La regia di Carniti dimostra un rispetto assoluto per il testo, senza cedere a orpelli visivi o a soluzioni interpretative didascaliche. È un teatro della parola, nel senso più alto: l’azione si svolge tutta nella voce che pronuncia, nella voce che evoca, nella voce che rimane senza eco. Erodiade è consapevole di essere esclusa dal destino del Battista.

Francesca Benedetti in “Erodiade” al Teatro Vascello di Roma. Photocredit: Teatro Vascello
Lui ha scelto il martirio, ha deciso di appartenere a un ordine di senso che non le concede accesso. Lei rimane prigioniera di un amore che non si consuma mai, di un desiderio che si perpetua proprio nell’impossibilità.
David Barittoni firma una drammaturgia sonora che non accompagna ma incide. Suoni, rumori, pause, echi frammentati: è una partitura che ricorda le astrazioni musicali di Luigi Nono, più che un tappeto sonoro tradizionale. Funziona come il coro nella tragedia attica: scandisce i momenti di passaggio, sottolinea la ripetizione ossessiva delle domande senza risposta. Non c’è pathos musicale, ma una rarefazione del suono che si fa materia drammaturgica.
Il testo di Testori è un thrênos, un lamento funebre costruito su un flusso di coscienza che riprende le forme della nenia rituale. Erodiade ripete, ritorna, ricapitola. Non c’è sviluppo, né trama: c’è il tempo dell’attesa e della memoria. Il conflitto drammaturgico si condensa tutto nella volontà di decidere: Erodiade vuole “tagliare”, esercitare un gesto che sia suo. Quando tenta di uccidersi, il coltello le viene sottratto; ma il sangue sgorga ugualmente, senza che lei abbia potuto scegliere.
Francesca Benedetti restituisce tutto questo con una precisione che non ammette sbavature. La voce è strumento tecnico e insieme veicolo emozionale. Ogni variazione è misurata. La gamma espressiva è ampia, ma sempre controllata. Benedetti non cede mai al compiacimento, nemmeno nei passaggi più esposti. La sua Erodiade è una figura scultorea: potenza trattenuta, dolore raggelato in forma.

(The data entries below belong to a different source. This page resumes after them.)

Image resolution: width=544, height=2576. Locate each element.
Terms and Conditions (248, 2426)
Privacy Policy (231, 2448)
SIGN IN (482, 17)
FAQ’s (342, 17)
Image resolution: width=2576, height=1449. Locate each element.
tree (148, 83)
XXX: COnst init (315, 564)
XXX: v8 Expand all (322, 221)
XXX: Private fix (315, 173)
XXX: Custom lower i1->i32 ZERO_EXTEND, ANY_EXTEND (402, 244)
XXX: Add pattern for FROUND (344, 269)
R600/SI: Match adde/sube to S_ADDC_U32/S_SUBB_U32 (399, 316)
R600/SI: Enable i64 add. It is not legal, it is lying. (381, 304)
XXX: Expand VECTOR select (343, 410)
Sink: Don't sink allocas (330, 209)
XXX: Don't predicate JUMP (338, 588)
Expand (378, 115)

Lo spettacolo si muove in un equilibrio difficile: mantenere la distanza critica e, al contempo, restituire la potenza emotiva del dramma.
La risposta del pubblico del Vascello è stata di un’attenzione insolita. Nessun cenno di approvazione o di cedimento durante la rappresentazione. Un silenzio denso, che ha accompagnato l’intero monologo. Solo alla fine, un applauso misurato ma convinto ha riconosciuto la qualità dell’esperienza teatrale. Più che entusiasmo, un senso di rispetto: lo spettacolo di Carniti e Benedetti si è imposto non per forza spettacolare, ma per rigore e verità.